> [Written request A]:
Say whether each statement agrees with the blog post about Lithium, answering yes or no and quoting the deciding words: (i) Lithium is an x86 assembler written in Clojure. (ii) Development of Lithium carried on actively after it was pushed to Github. (iii) The compiler project followed the paper "An Incremental Approach to Compiler Construction".
> [Written request B]:
Answer these questions from the blog post about Lithium, one line each:
(i) What does the author call what Lithium amounts to, in the comparison with Rustboot?
(ii) Which language was the implemented language made similar to, rather than Scheme?
(iii) What did the author see that led to giving Lithium more publicity?
> [Written request C]:
Echo a passage from the blog post about Lithium word for word, beginning at the words "After writing a" and stopping after "than to Scheme.".

> [Excerpt to read]:
******

URL:http://blog.danieljanus.pl/blog/2013/05/26/lithium-revisited/
Remember Lithium? The x86 assembler written in Clojure, and a simple stripes effect written in it? Well, here’s another take on that effect:
And here is the source code:
1 2 3 4 5 6 7 8 9 (do (init-graph) (loop [x 0 y 0] (put-pixel x y (let [z (mod (+ (- 319 x) y) 32)] (if (< z 16) (+ 16 z) (+ 16 (- 31 z))))) (if (= y 200) nil (if (= x 319) (recur 0 (inc y)) (recur (inc x) y)))))I’ve implemented this several months ago, pushed it to Github and development has pretty much stalled since then. And after seeing this recent post on HN today, I’ve decided to give Lithium a little more publicity, in the hope that it will provide a boost of motivation to me. Because what we have here is pretty similar to Rustboot: it’s a 16-bit kernel written in Clojure.
Well, sort of.
After writing a basic assembler capable of building bare binaries of simple x86 real-mode programs, I’ve decided to make it a building block of a larger entity. So I’ve embarked on a project to implement a compiler for a toy Lisp-like language following the paper “An Incremental Approach to Compiler Construction”, doing it in Clojure and making the implemented language similar to Clojure rather than to Scheme.
(Whether it actually can be called Clojure is debatable. It’s unclear what the definition of Clojure the language is. Is running on JVM a part of what makes Clojure Clojure? Or running on any host platform? Is ClojureScript Clojure? What about ClojureCLR, or clojure-py?)

******

> [Dataset excerpt]:
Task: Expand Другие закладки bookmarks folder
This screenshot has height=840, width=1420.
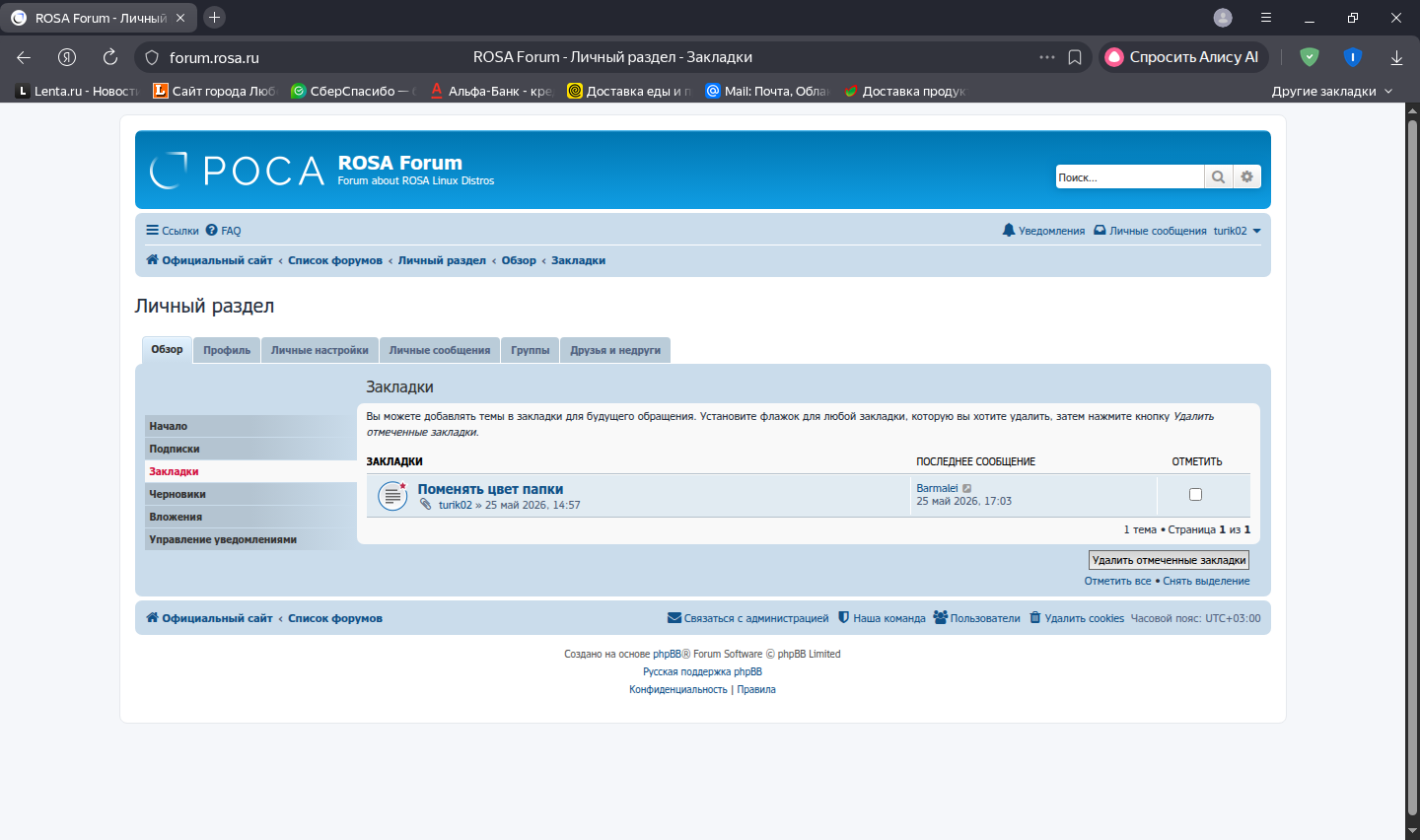Action: pos(1332,91)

******

> [Task solution A]:
(i) Yes: "The x86 assembler written in Clojure"
(ii) No: "development has pretty much stalled since then"
(iii) Yes: "implement a compiler for a toy Lisp-like language following the paper “An Incremental Approach to Compiler Construction”"

> [Task solution B]:
(i) A 16-bit kernel written in Clojure.
(ii) Clojure.
(iii) A recent post on HN.

> [Task solution C]:
After writing a basic assembler capable of building bare binaries of simple x86 real-mode programs, I’ve decided to make it a building block of a larger entity. So I’ve embarked on a project to implement a compiler for a toy Lisp-like language following the paper “An Incremental Approach to Compiler Construction”, doing it in Clojure and making the implemented language similar to Clojure rather than to Scheme.